What is asked: Copy out the article about the Charlemont Inn word for word, in full.

[start of Selection]

The Charlemont Inn in Charlemont center.
The Charlemont Inn in Charlemont center. Credit: STAFF PHOTO/PAUL FRANZ

CHARLEMONT — Even as it is shuttered and dusty, with furniture piled up in corners and paint peeling off the doors, the Charlemont Inn maintains an air of elegance. It is easy to imagine people milling about the lobby or whiling away the hours in the sitting room, sipping tea or chatting about the news of the day.

The historic, once-vibrant town inn — which closed in 2011 after operating as a hotel since the 1770s — faces another Franklin County Housing Court hearing July 12, to assess whether owners Charlotte Dewey and Linda Shimandle have roughly $180,000 to bring the building up to code.

The town’s Board of Health first took Dewey and Shimandle to Housing Court in 2015 after condemning the inn for failing to comply with sanitary and building codes. Since, owners have been making repairs on the building while seeking funds to do a more extensive renovation. The town requested three extensions on this court date in the past six or so months, Dewey said, with the hearing originally scheduled late last year.

The owners do not have the money, Dewey said, and over the next two weeks they will attempt to secure an investor to fund repair-work. She said there are two interested parties, but no one has signed on.

“We’re doing our best, we’re doing everything possible,” Dewey said. “But it is not easy.”

If Dewey and Shimandle cannot come up with the money next month, the court may appoint a receiver to purchase the inn. And if there are no takers, Dewey said she heard from her lawyer that the building may be torn down.

Board of Health Co-Chair Doug Telling refuted this idea, saying Friday there were no plans to demolish the inn.

While Shimandle intends to walk away from the inn, Dewey is determined to stay on and run the restaurant and hotel when — or if — it is reopened. Not only has Dewey already spent roughly $300,000 on repairs, she has developed a personal attachment to the building over the years, she said. Her mother and sister lived at the inn as artists in the 1970s, which prompted Dewey to move to town, begin working there the following decade, and eventually buy the property in 1991.

[end of Selection]
[start of Data excerpt]

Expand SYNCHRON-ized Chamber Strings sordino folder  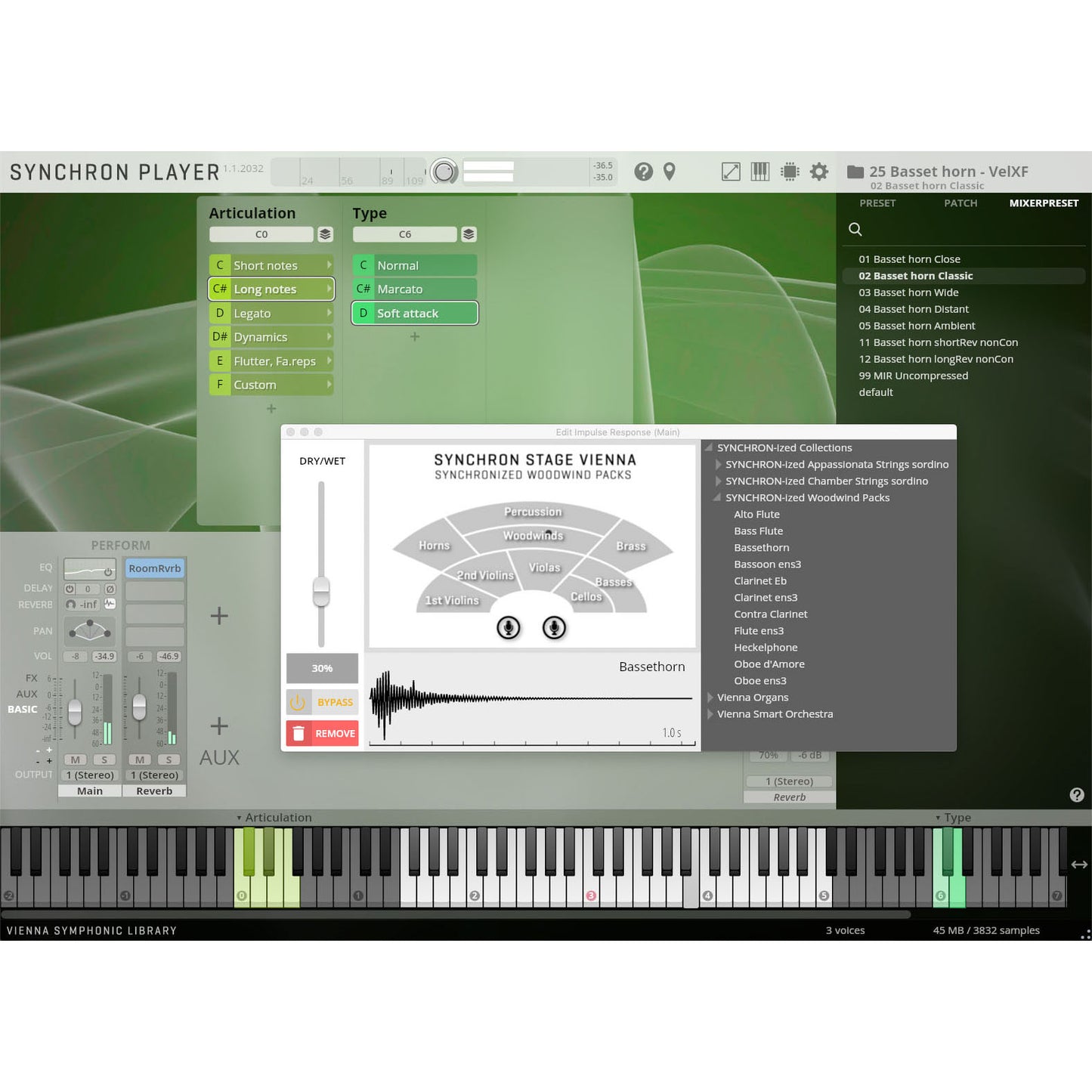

[end of Data excerpt]

Solution to the problem:
The Charlemont Inn in Charlemont center.
The Charlemont Inn in Charlemont center. Credit: STAFF PHOTO/PAUL FRANZ

CHARLEMONT — Even as it is shuttered and dusty, with furniture piled up in corners and paint peeling off the doors, the Charlemont Inn maintains an air of elegance. It is easy to imagine people milling about the lobby or whiling away the hours in the sitting room, sipping tea or chatting about the news of the day.

The historic, once-vibrant town inn — which closed in 2011 after operating as a hotel since the 1770s — faces another Franklin County Housing Court hearing July 12, to assess whether owners Charlotte Dewey and Linda Shimandle have roughly $180,000 to bring the building up to code.

The town’s Board of Health first took Dewey and Shimandle to Housing Court in 2015 after condemning the inn for failing to comply with sanitary and building codes. Since, owners have been making repairs on the building while seeking funds to do a more extensive renovation. The town requested three extensions on this court date in the past six or so months, Dewey said, with the hearing originally scheduled late last year.

The owners do not have the money, Dewey said, and over the next two weeks they will attempt to secure an investor to fund repair-work. She said there are two interested parties, but no one has signed on.

“We’re doing our best, we’re doing everything possible,” Dewey said. “But it is not easy.”

If Dewey and Shimandle cannot come up with the money next month, the court may appoint a receiver to purchase the inn. And if there are no takers, Dewey said she heard from her lawyer that the building may be torn down.

Board of Health Co-Chair Doug Telling refuted this idea, saying Friday there were no plans to demolish the inn.

While Shimandle intends to walk away from the inn, Dewey is determined to stay on and run the restaurant and hotel when — or if — it is reopened. Not only has Dewey already spent roughly $300,000 on repairs, she has developed a personal attachment to the building over the years, she said. Her mother and sister lived at the inn as artists in the 1970s, which prompted Dewey to move to town, begin working there the following decade, and eventually buy the property in 1991.